How To Prep Your Home For The Holidays During COVID-19

Kathryn Pomroy
Kathryn Pomroy
Contributing Writer

The coronavirus pandemic has changed the way we work, play, and entertain for the Holidays. Social distancing makes it challenging to hang out with friends and neighbors or have a family dinner celebration. But preparing your home could ensure COVID-free celebrations.

And, while you’re taking measures to be safe from COVID and the flu, you should also be aware of other hazards that can ruin the Holidays, and take standard precautions, so they don’t spoil the fun.

As always, we recommend making sure your home is covered by homeowner’s insurance in the event something unexpected, like a fire in the fireplace or from a candle, interrupts the festivities.

In this article:

Holiday Celebration Red Flags 

Disclaimer: While the Holidays are a time to enjoy family and friends, with COVID being a genuine threat to your health, as well as your friends and relatives, you should feel justified in taking a firm stance against any unsafe behavior that may present itself during each step in the preparation of your Holiday celebration. If you can’t confirm any “red flags” and are hesitant to entertain guests in your home, you can instead celebrate via “Zoom.”  For friends and family who may not be willing to comply with your wishes, Zoom just might be the best alternative to entertaining in person. 

Before opening your doors to guests this Holiday season, ask yourself these questions and get the answers you need to keep yourself safe.

Has anyone in your family been diagnosed with COVID-19 in the past but has not yet met the criteria for when it is safe to be around others?

According to the CDC, you can be around others if you can answer yes to all three statements:

  • It has been ten days since your symptoms first appeared 
  • You haven’t had a fever for that past 24 hours, and haven’t taken fever-reducing medications 
  • Any other signs of COVID-19 that you experienced are improving (not including loss of taste or smell, which can linger for weeks)

Does anyone in your family have symptoms of COVID-19?

If so, they should avoid  attending to ensure they won’t potentially spread the disease further.

Common symptoms of COVID-19 include:

  • Congestion or runny nose
  • Cough
  • Diarrhea
  • Fatigue
  • Fever or chills
  • Headache
  • Muscle or body aches
  • Nausea or vomiting
  • New loss of taste or smell
  • Shortness of breath or difficulty breathing
  • Sore throat

Are any attendees waiting for COVID-19 viral test results?

If so, it’s best to wait and be safe at home rather than sorry at your relatives’.

According to Medical News Today, it can take from a few hours to several days to receive your test results.
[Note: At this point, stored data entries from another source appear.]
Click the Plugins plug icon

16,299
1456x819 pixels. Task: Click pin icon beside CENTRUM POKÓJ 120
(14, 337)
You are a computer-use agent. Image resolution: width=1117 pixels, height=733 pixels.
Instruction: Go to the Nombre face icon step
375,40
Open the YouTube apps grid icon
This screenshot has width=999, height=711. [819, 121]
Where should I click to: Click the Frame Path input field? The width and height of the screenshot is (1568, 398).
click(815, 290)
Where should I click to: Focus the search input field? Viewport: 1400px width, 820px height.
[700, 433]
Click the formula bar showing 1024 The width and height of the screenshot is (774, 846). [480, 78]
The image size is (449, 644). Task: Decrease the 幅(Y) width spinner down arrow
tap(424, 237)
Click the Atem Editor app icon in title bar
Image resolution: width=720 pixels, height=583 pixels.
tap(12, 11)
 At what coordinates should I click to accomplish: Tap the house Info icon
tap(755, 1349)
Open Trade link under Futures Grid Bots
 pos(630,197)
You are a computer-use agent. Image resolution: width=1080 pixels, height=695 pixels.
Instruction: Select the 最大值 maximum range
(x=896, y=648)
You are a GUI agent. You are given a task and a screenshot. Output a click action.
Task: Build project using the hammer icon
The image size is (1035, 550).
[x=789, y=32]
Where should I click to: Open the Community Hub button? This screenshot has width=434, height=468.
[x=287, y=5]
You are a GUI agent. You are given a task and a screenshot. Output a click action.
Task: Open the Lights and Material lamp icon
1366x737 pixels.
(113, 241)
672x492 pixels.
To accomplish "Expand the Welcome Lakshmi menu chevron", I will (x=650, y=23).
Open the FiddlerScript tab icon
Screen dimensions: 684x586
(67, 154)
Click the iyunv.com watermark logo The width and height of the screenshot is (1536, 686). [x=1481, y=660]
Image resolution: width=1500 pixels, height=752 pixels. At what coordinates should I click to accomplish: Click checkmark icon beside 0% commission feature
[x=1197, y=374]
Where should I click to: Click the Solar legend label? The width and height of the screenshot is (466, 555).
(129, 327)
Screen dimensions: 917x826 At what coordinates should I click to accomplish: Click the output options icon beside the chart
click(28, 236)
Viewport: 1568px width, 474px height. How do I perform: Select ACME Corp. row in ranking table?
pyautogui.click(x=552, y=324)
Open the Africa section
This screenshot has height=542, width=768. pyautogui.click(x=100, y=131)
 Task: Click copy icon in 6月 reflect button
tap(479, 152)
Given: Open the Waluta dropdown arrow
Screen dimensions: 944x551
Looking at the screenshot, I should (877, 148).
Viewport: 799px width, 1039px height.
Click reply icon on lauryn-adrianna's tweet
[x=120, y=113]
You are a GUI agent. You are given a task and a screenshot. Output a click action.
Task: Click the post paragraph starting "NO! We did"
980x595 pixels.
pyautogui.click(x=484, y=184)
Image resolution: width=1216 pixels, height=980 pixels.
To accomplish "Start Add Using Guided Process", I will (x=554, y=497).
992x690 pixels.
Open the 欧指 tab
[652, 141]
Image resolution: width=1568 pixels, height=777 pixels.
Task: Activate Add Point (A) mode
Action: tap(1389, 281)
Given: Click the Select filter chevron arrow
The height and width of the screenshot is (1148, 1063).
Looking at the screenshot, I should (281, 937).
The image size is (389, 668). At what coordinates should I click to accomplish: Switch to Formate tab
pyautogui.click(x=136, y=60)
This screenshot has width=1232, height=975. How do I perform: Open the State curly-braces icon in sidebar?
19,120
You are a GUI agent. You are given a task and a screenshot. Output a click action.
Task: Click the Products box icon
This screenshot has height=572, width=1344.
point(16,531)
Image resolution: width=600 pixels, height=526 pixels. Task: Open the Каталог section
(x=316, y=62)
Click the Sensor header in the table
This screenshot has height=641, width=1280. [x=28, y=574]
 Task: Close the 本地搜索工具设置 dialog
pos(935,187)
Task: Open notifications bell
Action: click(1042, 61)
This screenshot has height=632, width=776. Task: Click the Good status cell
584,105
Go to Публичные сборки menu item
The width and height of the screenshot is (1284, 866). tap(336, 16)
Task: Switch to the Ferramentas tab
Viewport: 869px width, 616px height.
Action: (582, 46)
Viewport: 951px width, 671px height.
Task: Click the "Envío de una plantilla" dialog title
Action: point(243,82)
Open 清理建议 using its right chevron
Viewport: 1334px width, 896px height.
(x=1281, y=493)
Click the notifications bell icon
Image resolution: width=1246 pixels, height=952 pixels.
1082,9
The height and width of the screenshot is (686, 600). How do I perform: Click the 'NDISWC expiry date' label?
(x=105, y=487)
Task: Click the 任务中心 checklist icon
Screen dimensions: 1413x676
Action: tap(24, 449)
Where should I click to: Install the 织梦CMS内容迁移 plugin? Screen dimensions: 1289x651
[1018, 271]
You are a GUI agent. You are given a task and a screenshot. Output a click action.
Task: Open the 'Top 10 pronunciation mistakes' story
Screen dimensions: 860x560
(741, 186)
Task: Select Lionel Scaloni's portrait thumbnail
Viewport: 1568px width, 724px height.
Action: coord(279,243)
The length of time to hear back about your COVID-19 test depends on where it took place and the type of test you had.  On that note, it is best to use an FDA-approved test based on your primary care provider’s recommendation.

Have any of your attendees potentially been exposed to someone with COVID-19 in the last 14 days?

If so, they should do their best to quarantine in advance of any festivities to ensure they aren’t carrying the virus.

Are any of your attendees at increased risk of severe illness from COVID-19?

Some people are at greater risk than others. This includes people with underlying health conditions, such as lung or heart disease, middle-aged and older adults, people who are overweight or have diabetes, people of any age with cancer or certain blood disorders, people with weakened immune systems, and those with chronic liver or kidney disease. Although it may be difficult to tell people with these health conditions to stay home this year, it is best for all involved. If you choose to have them attend, take additional steps to keep safe while entertaining, like wearing a mask or staying six feet apart.

If you’re planning a holiday party, but you’re not sure how many guests you should invite to stay six feet apart if necessary, a conservative estimate is 113 square feet per visitor/visitors or roughly the area of a six square foot circle).  For example, if Ryan from Ohio, Jill from Texas, you,  Tim, and Beth, who all live together in Iowa, attend your party, you should try to have at least 452 square feet of space for your party. 

How Are Your Guests Arriving? 

If Ryan is flying in from Ohio and Jill is taking a bus from Texas for the Holidays, there’s a good chance they weren’t able to social distance, as flying and riding a bus usually means strangers jam-packed in close quarters. Even airports and bus stations can be crowded during the Holidays. Unfortunately, there’s also the possibility they may have been exposed to COVID.  

If all of your family is planning to attend, then maybe a relative that lives an equal distance from everyone is a better option to host the party than at your house. By celebrating at a central location and allowing guests to drive, you cut the exposure of everyone to the virus, keeping family members safe. 

Having Tough Conversations 

The thought of getting COVID may not worry your aunt as much as it concerns you. Everyone thinks differently about the coronavirus, and it’s essential to be sensitive to everyone’s feelings. Your Uncle Joe may have a heart condition, so he chooses not to attend and instead will celebrate via Zoom call. But your brother is young and healthy and thinks the whole COVID thing is blown out of context. 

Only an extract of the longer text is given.